*Provided records*:
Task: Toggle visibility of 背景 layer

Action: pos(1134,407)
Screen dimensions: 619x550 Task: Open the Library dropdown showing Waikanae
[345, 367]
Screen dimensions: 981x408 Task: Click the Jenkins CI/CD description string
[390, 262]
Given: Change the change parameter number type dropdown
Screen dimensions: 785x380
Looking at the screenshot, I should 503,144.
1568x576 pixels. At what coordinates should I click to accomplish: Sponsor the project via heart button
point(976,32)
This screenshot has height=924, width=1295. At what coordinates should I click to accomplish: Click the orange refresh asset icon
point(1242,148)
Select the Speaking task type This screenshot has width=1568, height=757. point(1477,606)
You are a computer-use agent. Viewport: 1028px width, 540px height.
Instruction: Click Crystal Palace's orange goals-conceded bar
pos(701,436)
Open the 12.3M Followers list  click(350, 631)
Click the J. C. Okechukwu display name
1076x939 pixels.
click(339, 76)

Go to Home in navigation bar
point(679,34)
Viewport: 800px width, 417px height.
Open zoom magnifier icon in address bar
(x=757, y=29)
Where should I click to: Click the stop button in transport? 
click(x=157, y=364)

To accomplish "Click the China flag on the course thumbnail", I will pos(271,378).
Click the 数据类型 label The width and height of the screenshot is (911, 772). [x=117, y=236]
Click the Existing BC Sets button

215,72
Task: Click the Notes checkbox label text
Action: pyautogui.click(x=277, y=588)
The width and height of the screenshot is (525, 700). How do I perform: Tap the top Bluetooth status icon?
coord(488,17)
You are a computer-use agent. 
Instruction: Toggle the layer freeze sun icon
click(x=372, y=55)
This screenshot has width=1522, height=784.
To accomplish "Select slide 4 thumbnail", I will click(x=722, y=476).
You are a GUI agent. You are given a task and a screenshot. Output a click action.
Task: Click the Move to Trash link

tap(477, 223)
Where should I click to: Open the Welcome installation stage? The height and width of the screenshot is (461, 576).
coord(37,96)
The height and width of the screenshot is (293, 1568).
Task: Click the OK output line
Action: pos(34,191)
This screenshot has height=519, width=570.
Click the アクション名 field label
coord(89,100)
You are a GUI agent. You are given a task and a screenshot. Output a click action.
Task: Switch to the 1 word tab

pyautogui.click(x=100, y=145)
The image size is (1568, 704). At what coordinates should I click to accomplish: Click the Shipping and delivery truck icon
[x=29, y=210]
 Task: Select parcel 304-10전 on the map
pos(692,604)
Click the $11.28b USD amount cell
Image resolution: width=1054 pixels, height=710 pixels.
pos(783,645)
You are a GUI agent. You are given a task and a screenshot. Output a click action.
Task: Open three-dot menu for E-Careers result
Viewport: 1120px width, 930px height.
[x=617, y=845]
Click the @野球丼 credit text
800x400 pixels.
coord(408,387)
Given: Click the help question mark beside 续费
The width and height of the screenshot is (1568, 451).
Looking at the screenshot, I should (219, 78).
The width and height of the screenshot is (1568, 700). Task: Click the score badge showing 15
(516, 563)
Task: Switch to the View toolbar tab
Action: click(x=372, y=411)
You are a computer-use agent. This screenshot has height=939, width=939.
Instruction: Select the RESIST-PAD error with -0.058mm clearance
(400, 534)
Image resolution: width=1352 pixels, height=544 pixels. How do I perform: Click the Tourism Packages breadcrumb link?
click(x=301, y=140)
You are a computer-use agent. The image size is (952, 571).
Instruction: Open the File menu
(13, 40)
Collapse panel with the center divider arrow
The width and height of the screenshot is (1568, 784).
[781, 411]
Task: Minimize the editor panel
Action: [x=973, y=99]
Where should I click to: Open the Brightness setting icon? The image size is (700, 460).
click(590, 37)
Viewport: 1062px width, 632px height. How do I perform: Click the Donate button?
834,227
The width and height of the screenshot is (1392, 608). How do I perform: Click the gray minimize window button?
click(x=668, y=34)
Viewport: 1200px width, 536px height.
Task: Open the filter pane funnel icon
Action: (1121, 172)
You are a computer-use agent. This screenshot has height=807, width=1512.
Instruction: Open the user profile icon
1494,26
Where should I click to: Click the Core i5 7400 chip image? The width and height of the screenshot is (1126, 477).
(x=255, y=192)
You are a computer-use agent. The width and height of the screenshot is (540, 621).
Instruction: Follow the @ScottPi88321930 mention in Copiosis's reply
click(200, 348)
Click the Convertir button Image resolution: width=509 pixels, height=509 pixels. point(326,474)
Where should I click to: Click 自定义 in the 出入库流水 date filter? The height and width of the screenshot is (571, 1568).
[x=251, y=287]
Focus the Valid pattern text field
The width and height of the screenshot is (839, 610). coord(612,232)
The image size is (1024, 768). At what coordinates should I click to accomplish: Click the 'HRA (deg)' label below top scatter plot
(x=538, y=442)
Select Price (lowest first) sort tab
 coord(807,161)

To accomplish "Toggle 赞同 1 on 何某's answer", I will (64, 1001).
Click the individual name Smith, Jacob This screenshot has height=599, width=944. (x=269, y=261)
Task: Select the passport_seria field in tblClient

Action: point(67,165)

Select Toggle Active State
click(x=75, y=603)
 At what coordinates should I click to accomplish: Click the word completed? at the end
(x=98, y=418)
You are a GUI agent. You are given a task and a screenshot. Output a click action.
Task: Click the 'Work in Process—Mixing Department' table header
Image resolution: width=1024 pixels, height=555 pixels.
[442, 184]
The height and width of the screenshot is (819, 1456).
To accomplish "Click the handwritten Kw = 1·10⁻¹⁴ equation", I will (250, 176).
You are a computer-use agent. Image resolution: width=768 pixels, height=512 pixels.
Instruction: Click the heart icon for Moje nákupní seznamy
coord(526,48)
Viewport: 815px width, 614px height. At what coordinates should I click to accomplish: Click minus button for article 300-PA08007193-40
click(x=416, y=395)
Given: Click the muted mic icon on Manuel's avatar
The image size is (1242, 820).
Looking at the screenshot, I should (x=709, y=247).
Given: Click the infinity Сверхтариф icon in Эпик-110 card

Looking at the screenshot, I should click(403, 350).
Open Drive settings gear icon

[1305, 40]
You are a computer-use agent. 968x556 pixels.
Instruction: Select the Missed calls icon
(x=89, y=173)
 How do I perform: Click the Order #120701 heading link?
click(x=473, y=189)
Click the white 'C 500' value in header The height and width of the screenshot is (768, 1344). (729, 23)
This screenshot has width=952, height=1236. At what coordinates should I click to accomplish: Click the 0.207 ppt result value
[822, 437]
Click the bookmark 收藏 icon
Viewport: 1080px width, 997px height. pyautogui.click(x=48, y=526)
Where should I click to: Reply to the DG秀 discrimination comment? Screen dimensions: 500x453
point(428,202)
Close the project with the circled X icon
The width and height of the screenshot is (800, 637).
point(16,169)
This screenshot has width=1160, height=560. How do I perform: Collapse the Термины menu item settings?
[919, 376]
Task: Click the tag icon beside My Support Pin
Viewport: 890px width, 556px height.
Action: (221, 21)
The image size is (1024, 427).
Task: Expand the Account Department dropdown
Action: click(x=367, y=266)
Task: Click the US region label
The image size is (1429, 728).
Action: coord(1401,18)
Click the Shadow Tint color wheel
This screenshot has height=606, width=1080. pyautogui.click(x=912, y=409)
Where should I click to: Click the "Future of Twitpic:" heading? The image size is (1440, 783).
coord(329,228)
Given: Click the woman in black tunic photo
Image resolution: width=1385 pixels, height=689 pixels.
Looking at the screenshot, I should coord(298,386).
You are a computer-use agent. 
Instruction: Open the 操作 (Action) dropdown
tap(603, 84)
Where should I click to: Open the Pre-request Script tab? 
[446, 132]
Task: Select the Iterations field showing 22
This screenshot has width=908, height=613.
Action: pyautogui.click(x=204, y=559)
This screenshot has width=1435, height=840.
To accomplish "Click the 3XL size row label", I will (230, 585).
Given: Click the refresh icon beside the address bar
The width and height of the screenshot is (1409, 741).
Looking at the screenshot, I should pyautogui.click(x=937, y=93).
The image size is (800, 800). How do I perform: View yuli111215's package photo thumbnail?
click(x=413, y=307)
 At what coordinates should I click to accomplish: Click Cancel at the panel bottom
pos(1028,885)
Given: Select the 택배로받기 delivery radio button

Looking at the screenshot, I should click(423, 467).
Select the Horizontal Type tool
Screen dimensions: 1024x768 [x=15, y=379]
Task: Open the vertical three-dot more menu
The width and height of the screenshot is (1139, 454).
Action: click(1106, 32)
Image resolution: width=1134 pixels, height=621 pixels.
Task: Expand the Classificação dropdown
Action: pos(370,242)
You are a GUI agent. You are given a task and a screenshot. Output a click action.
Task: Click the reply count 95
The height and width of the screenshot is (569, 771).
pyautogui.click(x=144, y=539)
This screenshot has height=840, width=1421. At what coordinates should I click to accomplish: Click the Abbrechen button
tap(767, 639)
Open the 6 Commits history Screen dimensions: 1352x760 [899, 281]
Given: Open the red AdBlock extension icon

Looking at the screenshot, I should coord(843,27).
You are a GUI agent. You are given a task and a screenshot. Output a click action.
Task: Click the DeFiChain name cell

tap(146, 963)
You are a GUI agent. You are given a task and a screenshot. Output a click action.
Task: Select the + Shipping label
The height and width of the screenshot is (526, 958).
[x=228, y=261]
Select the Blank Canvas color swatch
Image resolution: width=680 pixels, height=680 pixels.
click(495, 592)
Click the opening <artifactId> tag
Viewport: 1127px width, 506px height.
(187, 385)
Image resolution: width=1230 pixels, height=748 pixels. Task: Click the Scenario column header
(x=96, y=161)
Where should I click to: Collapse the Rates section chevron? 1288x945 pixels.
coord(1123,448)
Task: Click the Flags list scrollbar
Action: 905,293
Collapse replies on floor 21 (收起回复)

*Exercise prompt*: The answer must be every line from the records above that contains the word "beside", copied in full.

*Exercise response*:
Given: Click the help question mark beside 续费
Task: Click the tag icon beside My Support Pin
Given: Click the refresh icon beside the address bar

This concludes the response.